Some shoppers may not realize that their local grocery is owned by Kroger. Along with Kroger stores, the corporate behemoth operates Fred Meyer, Food4Less, Harris Teeter, and Ralph’s stores. The Cincinnati, Ohio–based company is the second-largest retailer in the United States after Walmart, and the moms believe it’s time for Kroger to stick to groceries, not guns.
“In all states, but especially those where gun laws are lax, businesses have an obligation to protect their employees and patrons,” Shannon Watts, founder of Moms Demand Action, said in a statement. Watts founded the organization the day after the Sandy Hook Elementary School massacre, which took the lives of 26 people—20 children and six adults.

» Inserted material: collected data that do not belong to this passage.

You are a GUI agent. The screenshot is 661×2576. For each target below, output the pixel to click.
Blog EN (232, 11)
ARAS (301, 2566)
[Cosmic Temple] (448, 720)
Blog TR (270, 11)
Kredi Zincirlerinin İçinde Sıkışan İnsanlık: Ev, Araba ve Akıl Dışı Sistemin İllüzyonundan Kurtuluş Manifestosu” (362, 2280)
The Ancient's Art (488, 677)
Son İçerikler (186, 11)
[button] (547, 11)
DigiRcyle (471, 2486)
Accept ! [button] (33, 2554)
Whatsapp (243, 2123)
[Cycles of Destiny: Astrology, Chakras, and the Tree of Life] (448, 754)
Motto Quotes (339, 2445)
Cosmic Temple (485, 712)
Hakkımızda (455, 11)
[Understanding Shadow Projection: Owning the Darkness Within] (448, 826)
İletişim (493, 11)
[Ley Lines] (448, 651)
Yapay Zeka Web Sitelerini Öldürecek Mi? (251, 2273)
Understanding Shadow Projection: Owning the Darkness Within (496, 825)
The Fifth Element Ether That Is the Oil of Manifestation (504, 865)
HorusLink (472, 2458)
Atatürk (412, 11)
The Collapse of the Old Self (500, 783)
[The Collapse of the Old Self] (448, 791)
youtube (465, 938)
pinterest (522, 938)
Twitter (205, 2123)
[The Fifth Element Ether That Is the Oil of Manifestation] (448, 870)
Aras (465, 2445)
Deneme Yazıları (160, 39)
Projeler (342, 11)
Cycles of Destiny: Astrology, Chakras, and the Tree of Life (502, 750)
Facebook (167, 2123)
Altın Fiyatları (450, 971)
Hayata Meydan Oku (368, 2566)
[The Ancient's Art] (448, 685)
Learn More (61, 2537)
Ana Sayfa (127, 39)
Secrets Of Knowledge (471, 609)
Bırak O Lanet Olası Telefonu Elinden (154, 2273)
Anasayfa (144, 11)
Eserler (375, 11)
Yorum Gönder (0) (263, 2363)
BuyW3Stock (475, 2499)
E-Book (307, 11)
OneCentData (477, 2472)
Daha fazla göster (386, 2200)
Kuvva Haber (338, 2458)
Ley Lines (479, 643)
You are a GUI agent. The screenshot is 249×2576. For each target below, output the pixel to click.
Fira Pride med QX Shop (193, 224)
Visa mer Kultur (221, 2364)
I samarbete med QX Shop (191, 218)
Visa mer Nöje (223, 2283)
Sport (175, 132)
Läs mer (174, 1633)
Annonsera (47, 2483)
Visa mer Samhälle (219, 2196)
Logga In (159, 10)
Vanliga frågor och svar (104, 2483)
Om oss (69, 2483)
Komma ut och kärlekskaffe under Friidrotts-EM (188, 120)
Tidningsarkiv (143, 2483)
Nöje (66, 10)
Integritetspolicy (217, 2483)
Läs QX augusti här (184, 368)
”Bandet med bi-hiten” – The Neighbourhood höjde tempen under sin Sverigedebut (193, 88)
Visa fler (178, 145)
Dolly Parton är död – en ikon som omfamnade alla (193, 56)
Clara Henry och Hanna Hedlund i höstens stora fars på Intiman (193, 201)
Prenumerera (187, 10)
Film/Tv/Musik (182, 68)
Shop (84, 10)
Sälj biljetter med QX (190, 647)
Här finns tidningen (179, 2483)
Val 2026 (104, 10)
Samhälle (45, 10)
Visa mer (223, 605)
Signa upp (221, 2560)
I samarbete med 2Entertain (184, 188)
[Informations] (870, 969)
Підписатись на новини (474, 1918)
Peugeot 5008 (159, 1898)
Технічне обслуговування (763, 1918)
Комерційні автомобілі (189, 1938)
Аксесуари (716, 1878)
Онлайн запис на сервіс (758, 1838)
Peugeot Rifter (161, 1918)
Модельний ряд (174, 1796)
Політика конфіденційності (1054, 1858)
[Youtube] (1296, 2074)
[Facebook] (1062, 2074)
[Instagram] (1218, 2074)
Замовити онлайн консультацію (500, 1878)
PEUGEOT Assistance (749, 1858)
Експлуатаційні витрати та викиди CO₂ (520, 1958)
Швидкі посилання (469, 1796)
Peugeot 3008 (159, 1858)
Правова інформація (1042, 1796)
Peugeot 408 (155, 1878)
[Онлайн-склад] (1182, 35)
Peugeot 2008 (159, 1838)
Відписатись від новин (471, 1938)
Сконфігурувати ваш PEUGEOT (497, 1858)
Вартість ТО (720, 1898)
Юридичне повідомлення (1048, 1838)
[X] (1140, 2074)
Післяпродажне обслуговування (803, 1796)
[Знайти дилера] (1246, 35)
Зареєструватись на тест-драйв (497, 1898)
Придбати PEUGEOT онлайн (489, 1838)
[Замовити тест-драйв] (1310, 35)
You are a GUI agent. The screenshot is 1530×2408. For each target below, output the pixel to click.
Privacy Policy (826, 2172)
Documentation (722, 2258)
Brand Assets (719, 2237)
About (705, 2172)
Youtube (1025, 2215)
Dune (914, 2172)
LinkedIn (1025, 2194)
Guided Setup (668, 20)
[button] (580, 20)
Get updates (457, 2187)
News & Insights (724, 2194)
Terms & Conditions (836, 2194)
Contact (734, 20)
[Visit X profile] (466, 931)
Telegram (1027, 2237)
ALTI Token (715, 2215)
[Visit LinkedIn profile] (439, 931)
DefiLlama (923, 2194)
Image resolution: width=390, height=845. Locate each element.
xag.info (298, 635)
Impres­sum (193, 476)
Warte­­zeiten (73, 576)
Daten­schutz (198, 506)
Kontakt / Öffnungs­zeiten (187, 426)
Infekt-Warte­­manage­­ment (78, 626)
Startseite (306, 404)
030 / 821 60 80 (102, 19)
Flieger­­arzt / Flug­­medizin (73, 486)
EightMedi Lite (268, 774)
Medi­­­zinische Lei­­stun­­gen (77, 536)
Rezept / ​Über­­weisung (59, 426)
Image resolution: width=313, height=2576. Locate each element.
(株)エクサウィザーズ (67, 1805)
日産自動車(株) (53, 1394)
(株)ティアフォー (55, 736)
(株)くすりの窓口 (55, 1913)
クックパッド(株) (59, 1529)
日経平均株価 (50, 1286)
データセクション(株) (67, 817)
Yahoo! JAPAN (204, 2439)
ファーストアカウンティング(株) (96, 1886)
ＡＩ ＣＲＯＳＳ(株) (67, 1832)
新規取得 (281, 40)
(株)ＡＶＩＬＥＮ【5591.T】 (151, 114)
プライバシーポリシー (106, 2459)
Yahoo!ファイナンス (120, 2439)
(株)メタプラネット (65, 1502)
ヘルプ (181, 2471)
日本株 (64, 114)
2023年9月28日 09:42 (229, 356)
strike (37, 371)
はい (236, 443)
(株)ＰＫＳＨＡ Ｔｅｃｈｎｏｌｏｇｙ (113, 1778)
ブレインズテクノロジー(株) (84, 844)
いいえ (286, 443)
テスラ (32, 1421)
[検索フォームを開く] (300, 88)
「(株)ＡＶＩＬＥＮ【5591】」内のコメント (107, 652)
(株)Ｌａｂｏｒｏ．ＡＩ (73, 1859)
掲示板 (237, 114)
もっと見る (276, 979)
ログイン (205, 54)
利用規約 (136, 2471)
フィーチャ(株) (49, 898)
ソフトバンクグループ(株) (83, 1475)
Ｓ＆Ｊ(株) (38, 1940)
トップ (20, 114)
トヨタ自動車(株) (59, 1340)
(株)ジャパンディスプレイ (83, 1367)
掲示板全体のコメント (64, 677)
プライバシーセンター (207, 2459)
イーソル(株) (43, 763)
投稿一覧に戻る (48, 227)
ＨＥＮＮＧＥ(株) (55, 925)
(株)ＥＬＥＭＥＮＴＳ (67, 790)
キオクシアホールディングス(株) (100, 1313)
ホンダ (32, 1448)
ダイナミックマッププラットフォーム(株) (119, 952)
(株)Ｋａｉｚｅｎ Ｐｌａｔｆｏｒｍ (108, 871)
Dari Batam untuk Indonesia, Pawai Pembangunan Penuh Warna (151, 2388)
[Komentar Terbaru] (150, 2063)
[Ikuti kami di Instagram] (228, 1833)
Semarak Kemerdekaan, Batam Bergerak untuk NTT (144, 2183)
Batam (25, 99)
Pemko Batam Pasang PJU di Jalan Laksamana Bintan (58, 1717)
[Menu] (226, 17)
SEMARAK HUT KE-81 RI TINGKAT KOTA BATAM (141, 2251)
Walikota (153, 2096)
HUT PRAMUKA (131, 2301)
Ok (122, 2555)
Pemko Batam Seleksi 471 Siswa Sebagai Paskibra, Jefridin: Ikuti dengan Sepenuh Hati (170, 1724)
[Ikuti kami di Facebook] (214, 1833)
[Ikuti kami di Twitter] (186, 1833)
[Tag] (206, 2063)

Along with the advertisements, the moms have launched a petition directed at Kroger Company President and COO Michael Ellis and CEO W. Rodney McMullen. “Please keep your employees, customers, and their families safe from the threat of gun violence by prohibiting people from openly carrying weapons in your stores,” states the petition. According to Moms Demand Action, more than 100,000 people have signed the petition.
On the group’s Facebook page, the gun sense organization posted a photo of a man carrying a loaded weapon in a Kroger store in Tennessee. “Most state laws are so lax that open carry is allowed without background checks, permitting or training,” wrote the organization. “Kroger's refusal to stop open carry is putting customers and employees at risk.”
However, Keith Dailey, Kroger’s director of media relations, released a statement clarifying the grocer’s policy on firearms. “Millions of customers are present in our busy grocery stores every day and we don't want to put our associates in a position of having to confront a customer who is legally carrying a gun,” wrote Dailey. “That is why our long-standing policy on this issue is to follow state and local laws and to ask customers to be respectful of others while shopping. We know that our customers are passionate on both sides of this issue and we trust them to be responsible in our stores.”
On the Kroger Facebook page, both supporters and detractors of the anti–open carry petition are weighing in.
“Hi Kroger. Just [want] to tell you I skipped your store today and shopped elsewhere due to your lack of a sensible policy on guns in your stores,” wrote a commenter named Paula Scott.
“Well, I needed some groceries. So I went to Kroger,” replied a commenter named Julie Bush. “And guess what? I didn't get shot. No one pulled out their gun and started shooting.”